::: RECORDS PROVIDED
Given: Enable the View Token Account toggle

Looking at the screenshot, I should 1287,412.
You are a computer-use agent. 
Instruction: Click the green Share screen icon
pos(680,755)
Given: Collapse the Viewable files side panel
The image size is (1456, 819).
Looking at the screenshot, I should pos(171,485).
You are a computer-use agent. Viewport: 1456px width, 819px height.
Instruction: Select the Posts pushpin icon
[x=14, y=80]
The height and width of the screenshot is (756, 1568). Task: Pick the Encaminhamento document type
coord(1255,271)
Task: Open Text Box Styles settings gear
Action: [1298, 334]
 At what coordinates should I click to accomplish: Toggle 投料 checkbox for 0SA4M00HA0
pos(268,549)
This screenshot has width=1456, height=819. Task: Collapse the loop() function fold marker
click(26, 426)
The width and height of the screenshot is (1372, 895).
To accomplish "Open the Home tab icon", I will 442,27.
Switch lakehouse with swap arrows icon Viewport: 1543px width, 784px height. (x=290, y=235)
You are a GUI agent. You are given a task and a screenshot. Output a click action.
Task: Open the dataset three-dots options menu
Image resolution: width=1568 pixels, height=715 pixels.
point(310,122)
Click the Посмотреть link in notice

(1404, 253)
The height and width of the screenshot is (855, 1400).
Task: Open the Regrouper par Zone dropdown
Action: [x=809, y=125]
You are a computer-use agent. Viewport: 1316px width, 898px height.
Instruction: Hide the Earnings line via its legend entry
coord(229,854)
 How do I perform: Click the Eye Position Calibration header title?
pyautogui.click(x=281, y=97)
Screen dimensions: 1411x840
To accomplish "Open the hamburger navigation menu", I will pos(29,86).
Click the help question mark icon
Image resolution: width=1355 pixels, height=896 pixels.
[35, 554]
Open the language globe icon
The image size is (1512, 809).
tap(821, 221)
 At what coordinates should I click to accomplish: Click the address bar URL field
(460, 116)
::::::
YOUR ASSIGNMENT
Retype the portion of the data above that starts on the line with "Click the Посмотреть link in notice" and finishes on the line with "Click the help question mark icon", including both of those lines.

EXERCISE RESULT
Click the Посмотреть link in notice

(1404, 253)
The height and width of the screenshot is (855, 1400).
Task: Open the Regrouper par Zone dropdown
Action: [x=809, y=125]
You are a computer-use agent. Viewport: 1316px width, 898px height.
Instruction: Hide the Earnings line via its legend entry
coord(229,854)
 How do I perform: Click the Eye Position Calibration header title?
pyautogui.click(x=281, y=97)
Screen dimensions: 1411x840
To accomplish "Open the hamburger navigation menu", I will pos(29,86).
Click the help question mark icon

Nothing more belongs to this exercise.